Es gibt einen Unterscheid zwischen der Vergebungsbereitschaft und dem Zuspruch der Vergebung. John Stott bringt das gut auf den Punkt:
In Lukas 17,3-4 wird eine ähnliche Lehre Jesu aufgezeichnet, jedoch mit einem wichtigen Zusatz: „Wenn dein Bruder oder deine Schwester gegen dich sündigt, so weise sie zurecht; und wenn sie es bereuen, so vergib ihnen. Auch wenn sie siebenmal an einem Tag gegen dich sündigen und siebenmal zu dir zurückkommen und sagen: ‚Ich bereue‘, musst du ihnen vergeben.“
Der Abschnitt im Matthäusevangelium konzentriert sich auf das Zurechtweisen eines Bruders; dieser Abschnitt im Lukasevangelium konzentriert sich eher auf das Vergeben. Wir sollen einen Bruder zurechtweisen, wenn er gegen uns sündigt; wir sollen ihm vergeben, wenn er bereut – und nur, wenn er bereut.
Wir müssen uns davor hüten, die Vergebung zu bagatellisieren. Obwohl Gottes Vergebung für uns und unsere Vergebung füreinander ganz unterschiedlich sind (da Gott Gott ist und wir nur Privatpersonen und außerdem Sünder sind), sind beide doch von der Reue abhängig. Wenn ein Bruder, der gegen uns gesündigt hat, sich weigert, Buße zu tun, sollten wir ihm nicht verzeihen.

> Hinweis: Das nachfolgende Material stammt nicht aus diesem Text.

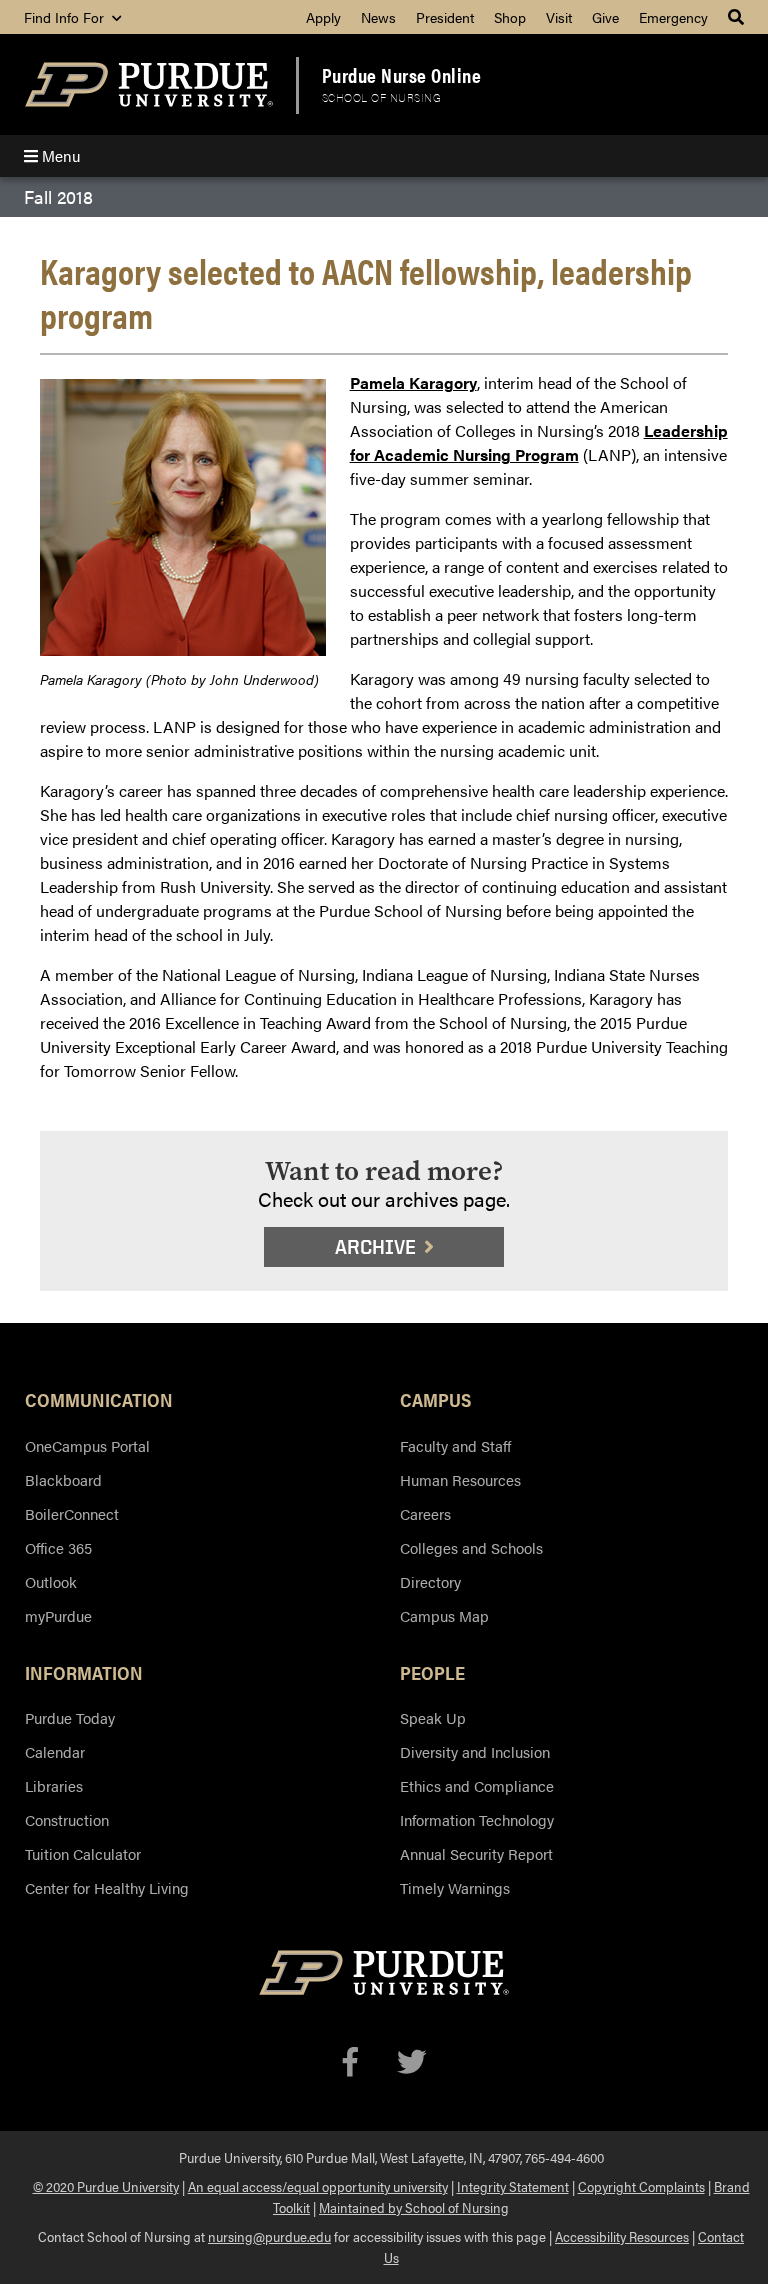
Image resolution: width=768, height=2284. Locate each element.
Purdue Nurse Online (402, 75)
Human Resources (460, 1479)
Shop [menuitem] (510, 17)
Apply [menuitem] (323, 17)
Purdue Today (70, 1717)
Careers (425, 1513)
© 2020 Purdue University (106, 2186)
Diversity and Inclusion (475, 1751)
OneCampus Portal (87, 1445)
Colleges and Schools (471, 1547)
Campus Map (444, 1615)
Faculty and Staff (455, 1445)
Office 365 (58, 1547)
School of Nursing (382, 97)
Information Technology (477, 1819)
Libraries (54, 1785)
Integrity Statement (513, 2186)
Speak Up (433, 1717)
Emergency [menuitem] (673, 17)
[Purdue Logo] (149, 84)
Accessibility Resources (622, 2236)
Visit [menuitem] (559, 17)
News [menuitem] (378, 17)
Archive (375, 1246)
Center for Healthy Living (107, 1887)
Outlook (51, 1581)
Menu (59, 155)
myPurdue (58, 1615)
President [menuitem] (445, 17)
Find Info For (66, 17)
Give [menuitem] (605, 17)
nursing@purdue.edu (269, 2236)
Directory (430, 1581)
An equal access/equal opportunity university (318, 2186)
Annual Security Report (476, 1853)
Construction (67, 1819)
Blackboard (63, 1479)
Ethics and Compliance (477, 1785)
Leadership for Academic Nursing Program (539, 442)
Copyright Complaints (641, 2186)
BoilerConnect (72, 1513)
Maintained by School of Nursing (414, 2207)
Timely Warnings (455, 1887)
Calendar (55, 1751)
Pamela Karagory (413, 382)
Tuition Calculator (83, 1853)
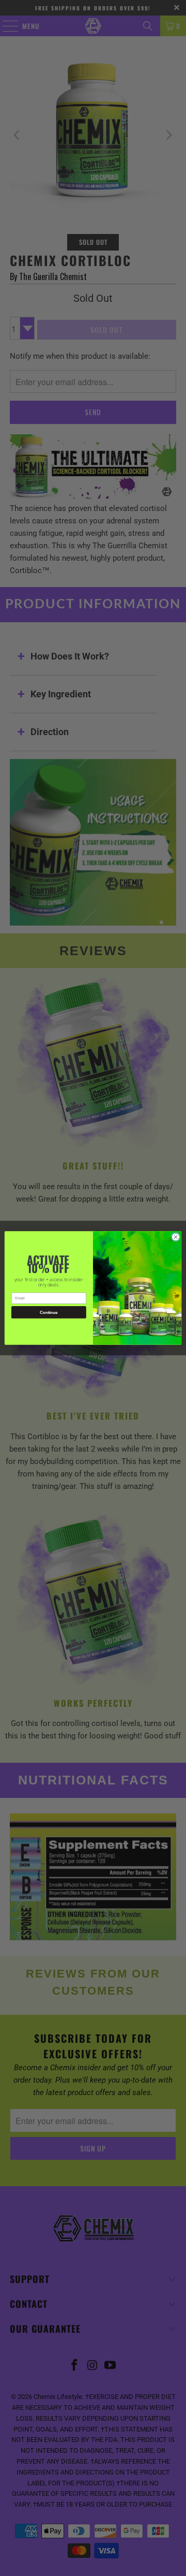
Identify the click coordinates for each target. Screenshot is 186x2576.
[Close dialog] (175, 1237)
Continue (48, 1312)
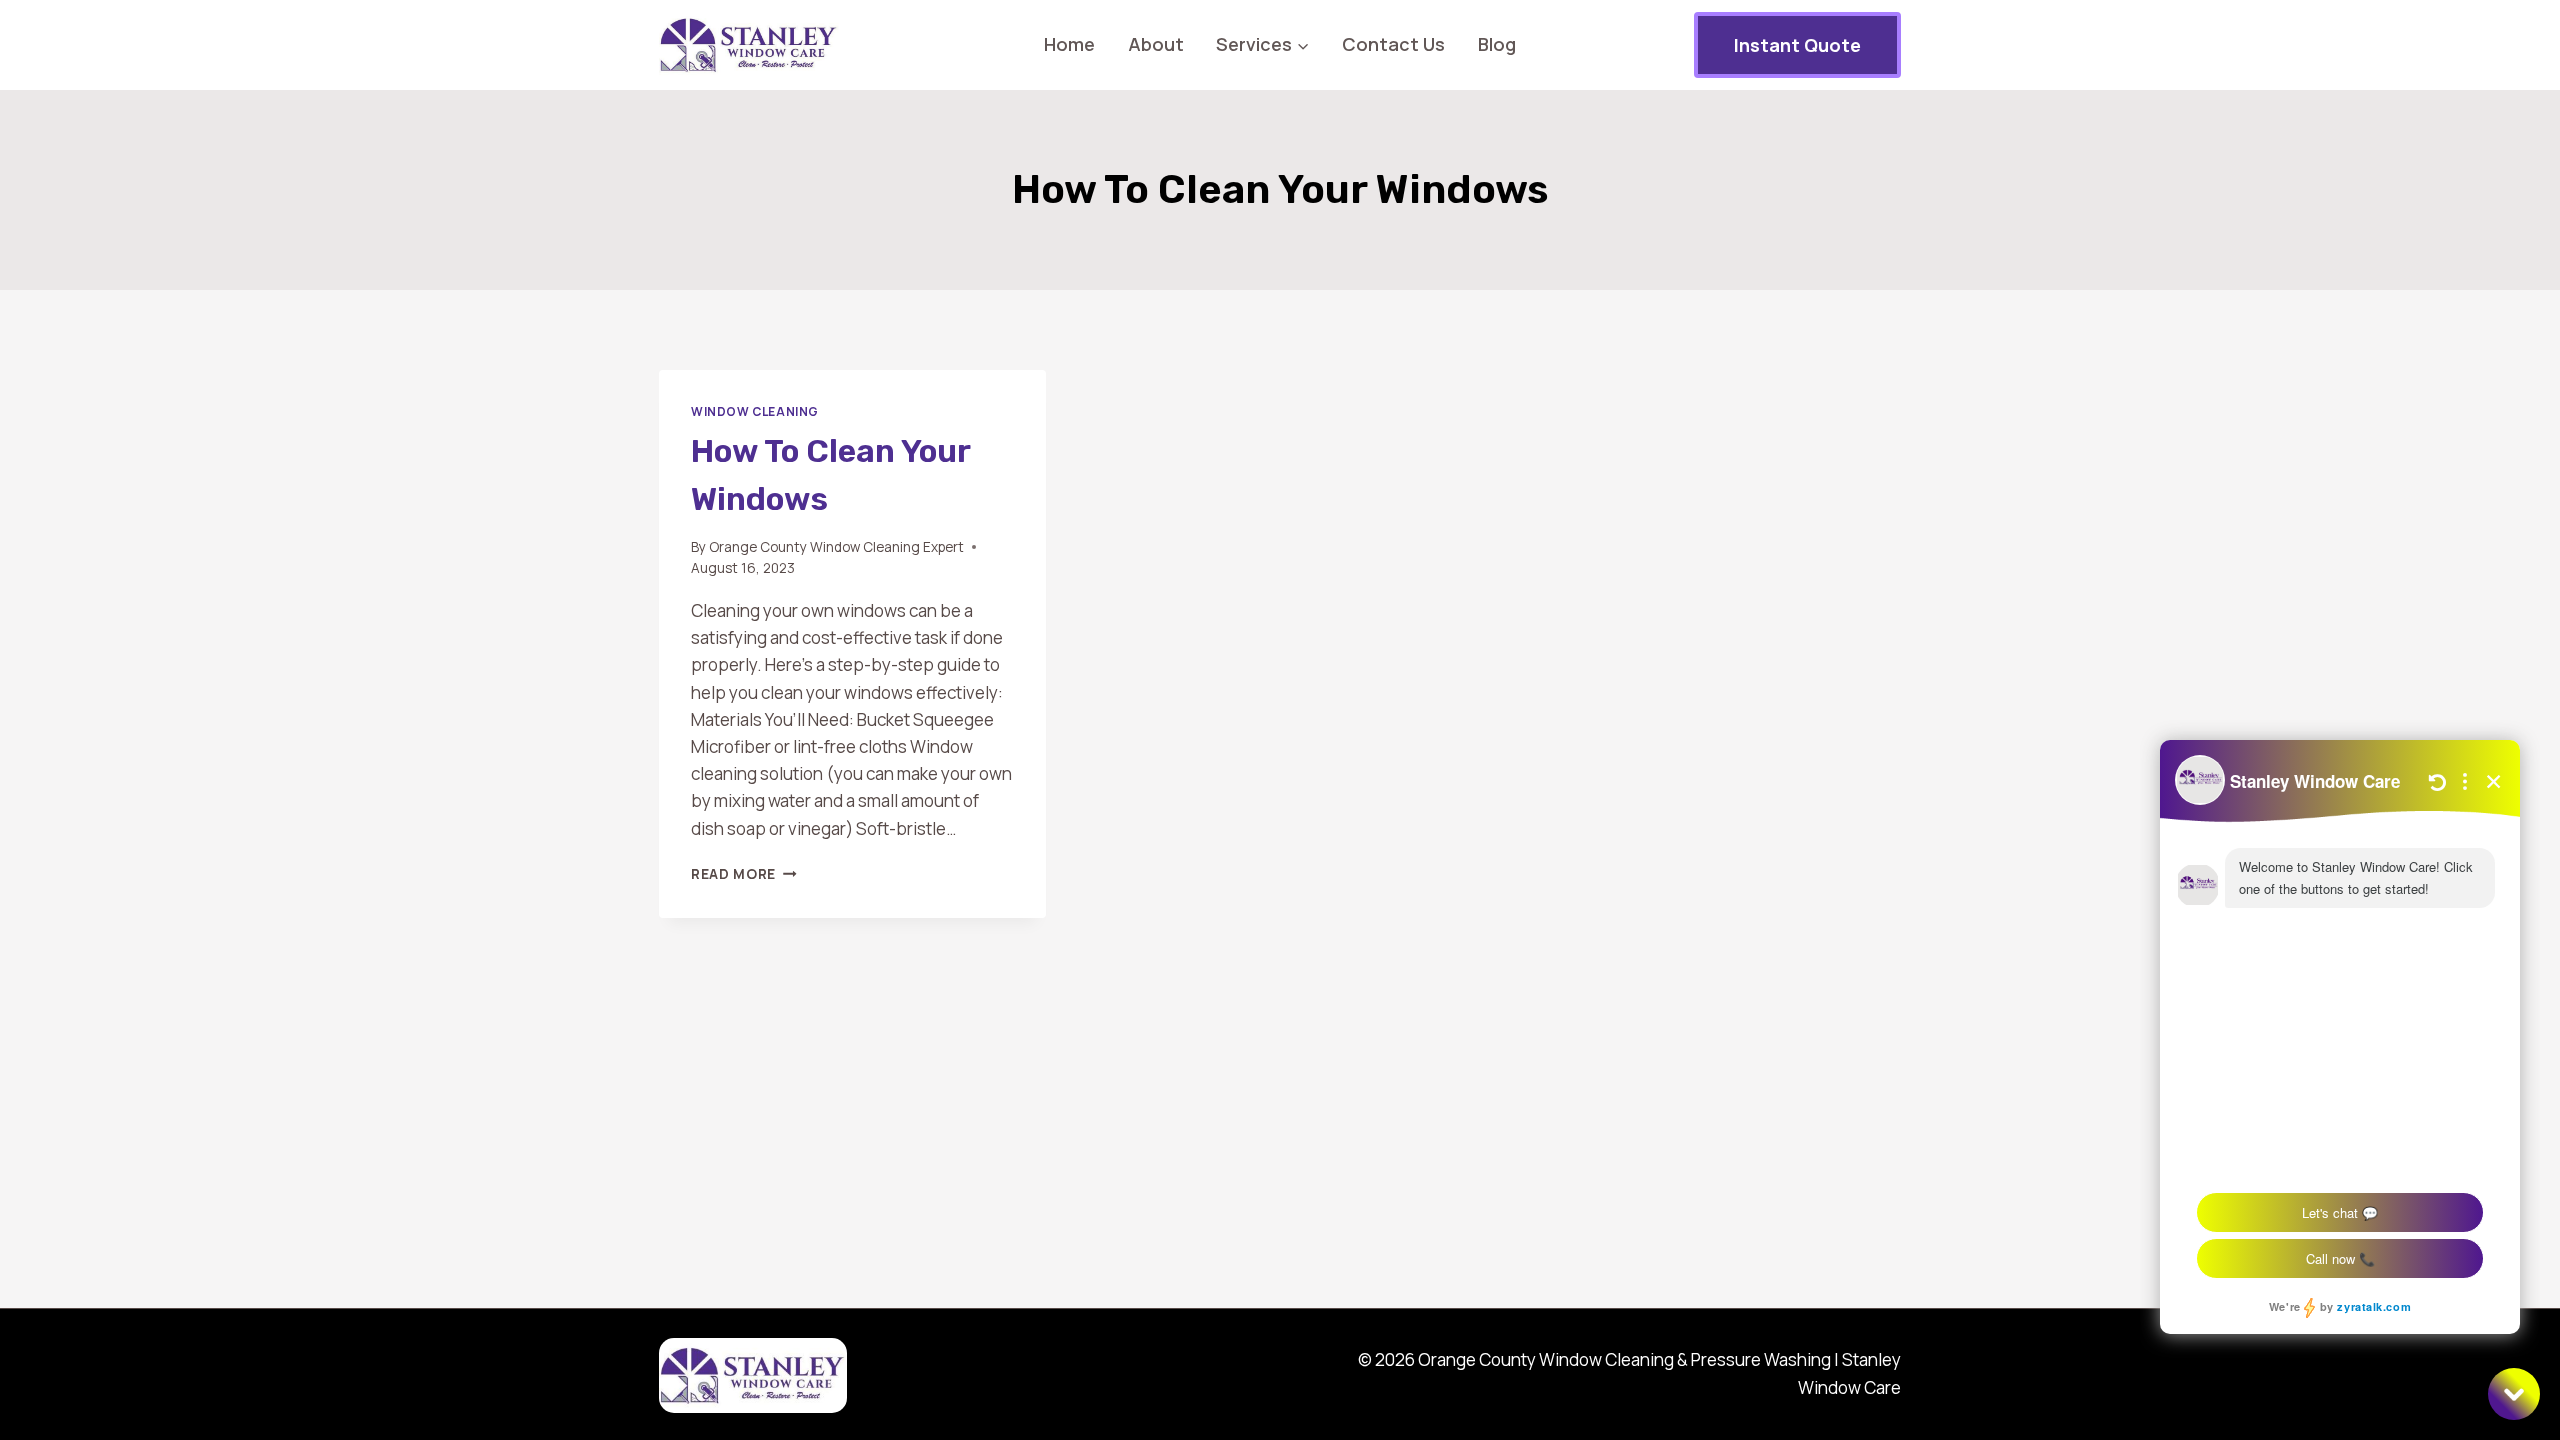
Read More (744, 874)
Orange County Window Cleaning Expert (836, 547)
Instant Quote (1797, 45)
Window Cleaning (755, 411)
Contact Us (1393, 44)
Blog (1497, 44)
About (1156, 44)
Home (1069, 44)
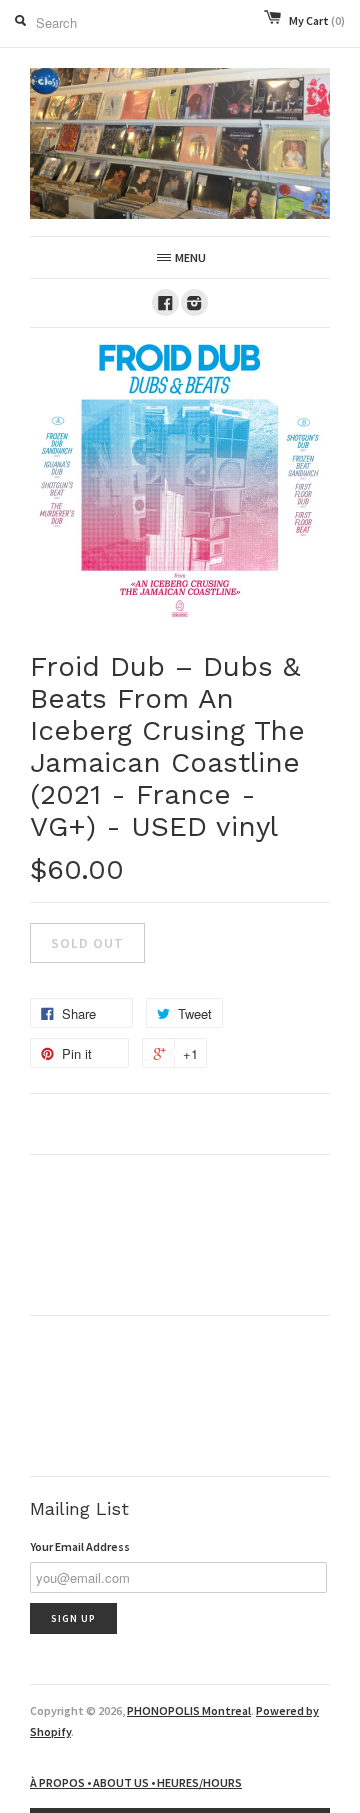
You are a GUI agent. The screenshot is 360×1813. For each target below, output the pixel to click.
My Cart (317, 20)
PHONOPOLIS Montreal (189, 1710)
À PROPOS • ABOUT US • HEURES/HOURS (136, 1782)
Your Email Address (80, 1546)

Erschreckt Sie das? Es ist das, was Jesus gelehrt hat. Oh, wir müssen ihm in dem Sinne „vergeben“, dass unsere Gedanken ihm gegenüber frei von jeder Feindseligkeit und voller Liebe sind. Aber das ist nicht die christliche Vergebung. „Vergebung“ bedeutet mehr als das; sie beinhaltet die Wiederherstellung der Gemeinschaft. Wenn wir einem sündigenden und unbußfertigen Bruder die volle und innige Gemeinschaft mit uns selbst wiedergeben können, offenbaren wir nicht die Tiefe unserer Liebe, sondern ihre Oberflächlichkeit, denn wir tun das, was nicht zu seinem höchsten Wohl ist. Eine Vergebung, die die Notwendigkeit der Reue umgeht, entspringt nicht der Liebe, sondern der Sentimentalität.